Reading and writing data¶
The classes responsible for the I/O are subclasses of
chemlab.io.handlers.IOHandler
. These handlers take a
file-like object as the first argument and they work all in the same
way, here is an example of GroHandler:
from chemlab.io.handlers import GromacsIO
fd = open('waterbox.gro', 'rb')
infile = GromacsIO(fd)
system = infile.read('system')
# Modify system as you wish...
fd = open('waterbox_out.gro', 'w')
outfile = GromacsIO(fd)
outfile.write('system', system)
You first create the handler instance for a certain format and then you can read a certain feature provided by the handler. In this example we read and write the system feature.
Some file formats may have some extra data for each atom, molecule or
system. For example the ”.gro” file formats have his own way to call
the atoms in a water molecule: OW
, HW1
, HW2
. To handle
such issues, you can write this information in the export arrays
contained in the data structures, such as Atom.export
,
Molecule.export
, and their array-based counterparts
Molecule.atom_export_array
, System.mol_export
and
System.atom_export_array
.
Those attributes are especially important where you write in some data format, since you may have to provide those attribute when you initialize your Atom, Molecule and System.
You can easily open a data file without even having to search his format
handler by using the utility function chemlab.io.datafile()
this is
the recommended way for automatically opening a file:
from chemlab.io import datafile
# For reading
sys = datafile('waterbox.gro').read('system')
t, coords = datafile('traj.xtc').read('trajectory')
# For writing
datafile("output.gro", "w").write("system", sys)
Implementing your own IOHandler¶
Implementing or improving an existing IOHandler is a great way to participate in chemlab development.
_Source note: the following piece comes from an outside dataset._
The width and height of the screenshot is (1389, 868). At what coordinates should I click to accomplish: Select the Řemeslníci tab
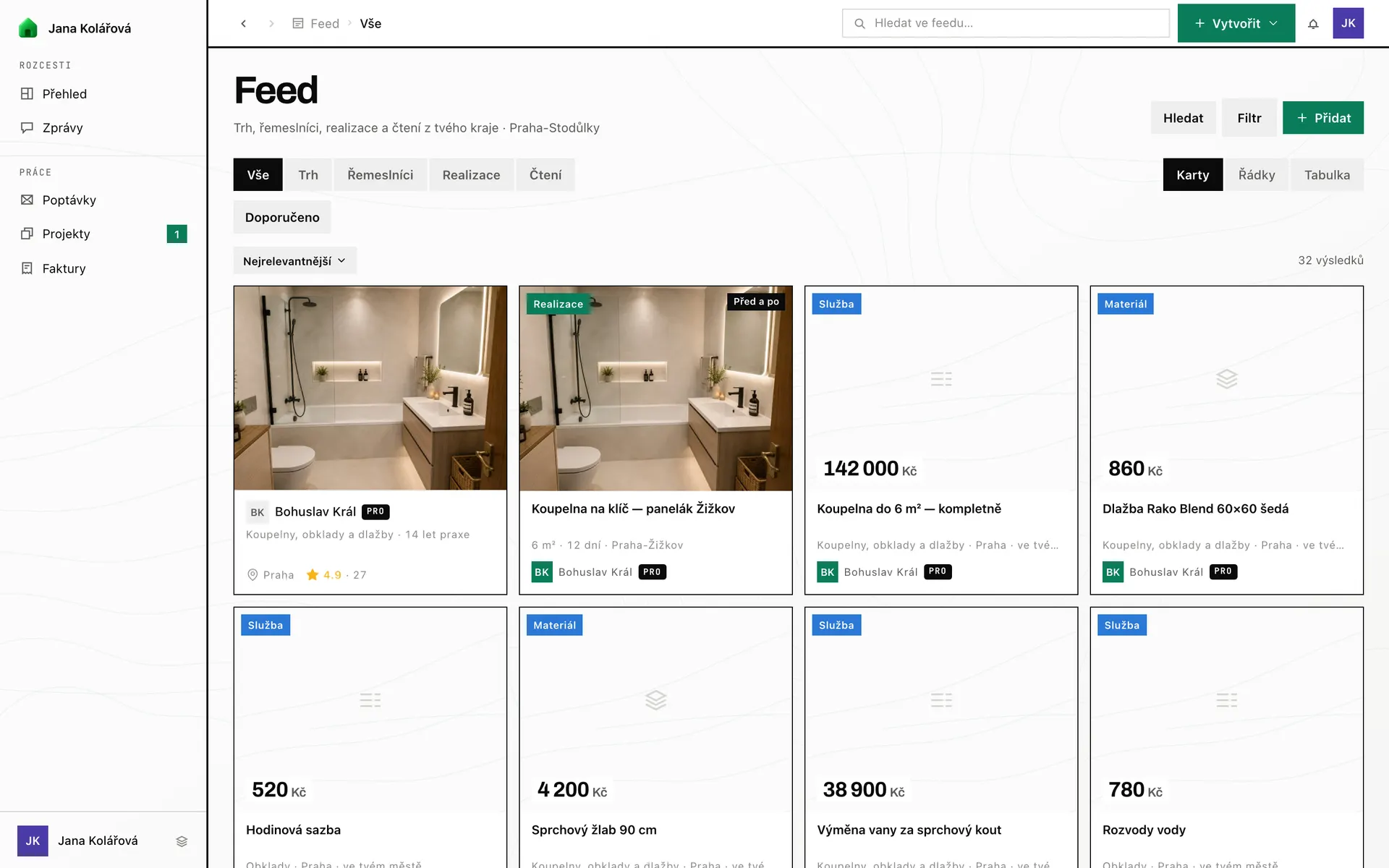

Fortunately, it’s extremely easy to set one up.
It boils down to a few steps:
- Subclass
IOHandler
; - Define the class attributes can_read and can_write;
- Implement the write and read methods for the features that you added in can_read and can_write;
- Write the documentation for each feature.
Here is an example of the xyz handler:
import numpy as np
from chemlab.io.handlers import IOHandler
from chemlab.core import Molecule
class XyzIO(IOHandler):
'''The XYZ format is described in this wikipedia article
http://en.wikipedia.org/wiki/XYZ_file_format.
**Features**
.. method:: read("molecule")
Read the coordinates in a :py:class:`~chemlab.core.Molecule` instance.
.. method:: write("molecule", mol)
Writes a :py:class:`~chemlab.core.Molecule` instance in the XYZ format.
'''
can_read = ['molecule']
can_write = ['molecule']
def read(self, feature):
self.check_feature(feature, "read")
lines = self.fd.readlines()
num = int(lines[0])
title = lines[1]
if feature == 'title':
return title
if feature == 'molecule':
type_array = []
r_array = []
for l in lines[2:]:
type, x, y, z = l.split()
r_array.append([float(x),float(y),float(z)])
type_array.append(type)
r_array = np.array(r_array)/10 # To nm
type_array = np.array(type_array)
return Molecule.from_arrays(r_array=r_array, type_array=type_array)
def write(self, feature, mol):
self.check_feature(feature, "write")
lines = []
if feature == 'molecule':
lines.append(str(mol.n_atoms))
lines.append('Generated by chemlab')
for t, (x, y, z) in zip(mol.type_array, mol.r_array):
lines.append(' %s %.6f %.6f %.6f' %
(t, x*10, y*10, z*10))
self.fd.write('\n'.join(lines))
A few remarks:
- It is recommended to use the method
check_feature()
before performing read/write. This will check that the feature is present in the can_read/can_write list;
- If you want to squeeze out performance you should use
Molecule.from_arrays()
andSystem.from_arrays()
;
- You can read whatever data you wish, for example the
EdrIO
handler does not read Molecule or System at all;
You can definitely take inspiration from the handlers included in chemlab, Supported File Formats.